Available data
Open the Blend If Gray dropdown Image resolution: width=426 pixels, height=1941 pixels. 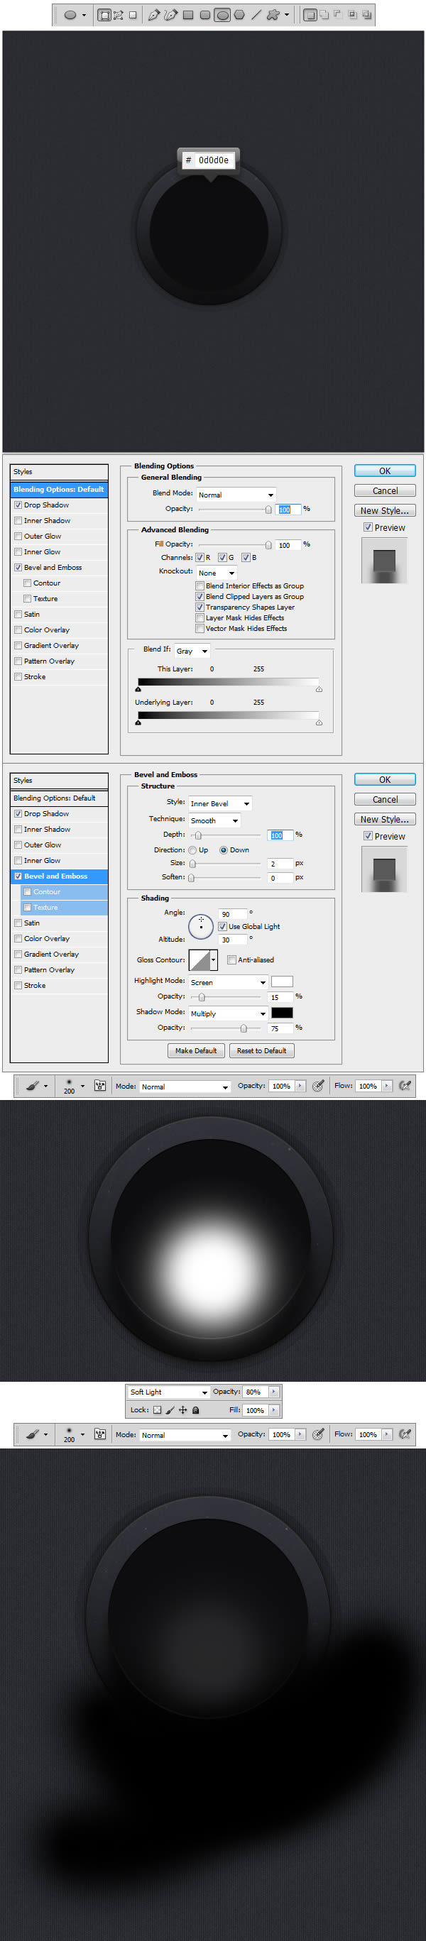192,651
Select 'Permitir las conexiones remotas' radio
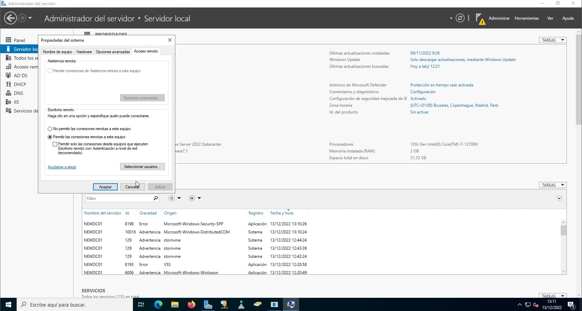Viewport: 582px width, 311px height. pos(50,137)
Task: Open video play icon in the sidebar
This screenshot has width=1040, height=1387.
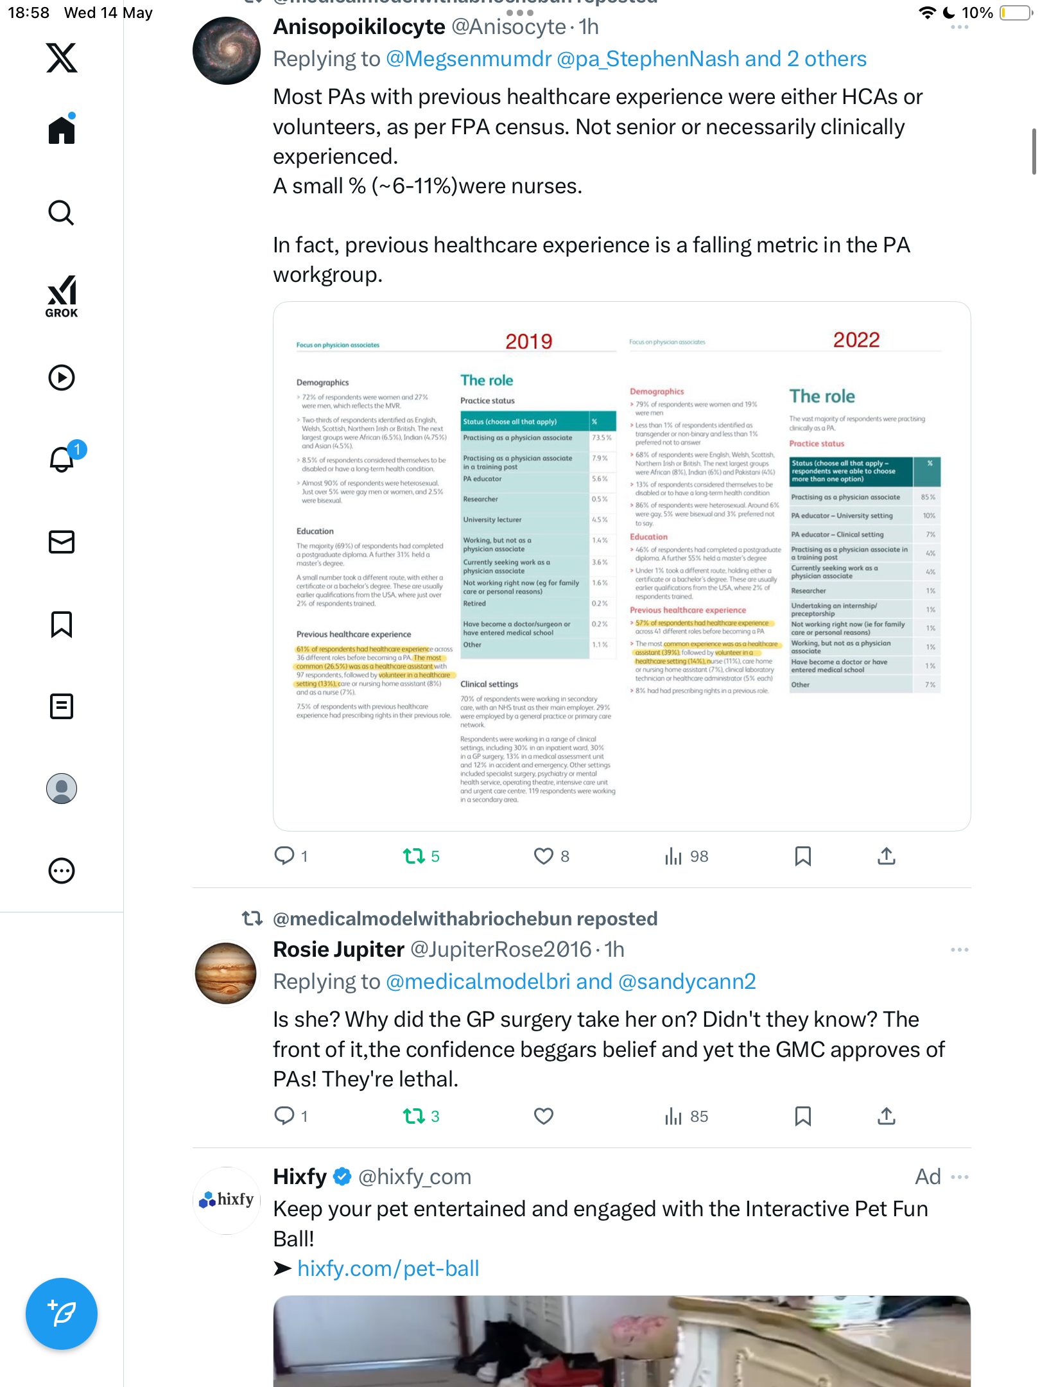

Exercise requirements
From the line containing "Task: Open video play icon in the sidebar" through the final line of the listing above, reproduce every line exactly, with no pictures.

Written response
Task: Open video play icon in the sidebar
This screenshot has width=1040, height=1387.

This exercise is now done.